# Western Pleasure & Open Road Hack



## jenainy (Oct 21, 2011)

Hey, so in a few weeks I am entering a small local show. I want to enter as many classes as I can for the fun of it. The only classes I have some questions about are Western Pleasure and Open Road Hack, because I am not as familiar with them. I am not overly worried because I know the class sizes will be very small. Probably only like 5 max in the road hack and maybe a few more in the WP class.
Western Pleasure:
Any general tips? I have the western jog down, working in my lope. How do most of you go from your usual lope/canter to a show ring ready WP lope?
Does it matter which hand I ride with? Dark jeans, a show shirt, black cowboy boots and a helmet, is this ok to wear? I just need any and all your tips!  basically, just keep him slower, more collected and calm?

Road Hack: what is the definition of a hand gallop and strong trot? I basically know what a hand gallop is but is a strong trot just like an extended trot? Does my horse need to be braided? Any other tips?
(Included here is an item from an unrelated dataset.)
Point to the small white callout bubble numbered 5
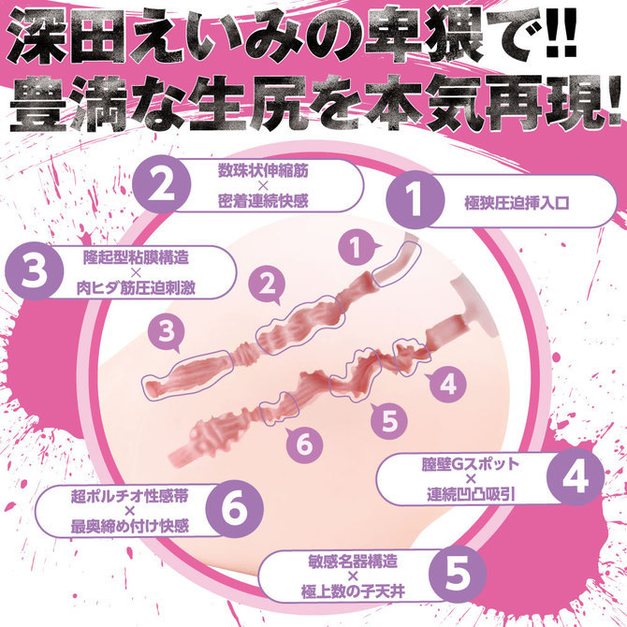pos(386,418)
Also, since it is a small show and I can't braid well yet, lol, do you think it is fine to leave his mane natural for hunter under saddle, equin and road hack?
Thanks


----------



## EquineCookies (Mar 22, 2012)

I don't know about the WP but road hack is a favourite class of mine! A hand gallop is like an extension of the canter. It's faster than an extended canter but not a full-out gallop. A strong trot (may be called a road trot) isn't quite an extended trot, but more than a working trot. If it's just a small show you'll probably be OK without braids but I'd ask the show manager just in case.
_Posted via Mobile Device_


----------



## jenainy (Oct 21, 2011)

Thanks!


----------



## Tasia (Aug 17, 2009)

Get black jeans for WP and MAKE sure theyre long enough when you're in the saddle.Make sure you have a curb strap on your bridle.
Braid your hair if you can't tuck it under your helmet.
Hold your reins with your left hand, it's traditional.


----------



## spurstop (Mar 22, 2012)

You don't need black jeans. Dark wash are fine and then you'll get more use out of them.


----------



## jenainy (Oct 21, 2011)

Happy to say I got 1st in Western Pleasure (out of 7) and 2nd in Road Hack! yay  I was disappointed they didn't call for hand gallop or strong trot, I practiced it with my instructor and was looking forward to it, lol


----------



## MidsummerFable (Jun 18, 2012)

Out of curiosity, what breeds were at the show? Was it an open show?


----------



## jenainy (Oct 21, 2011)

Open show, however the majority of the horses were quarter horses.


----------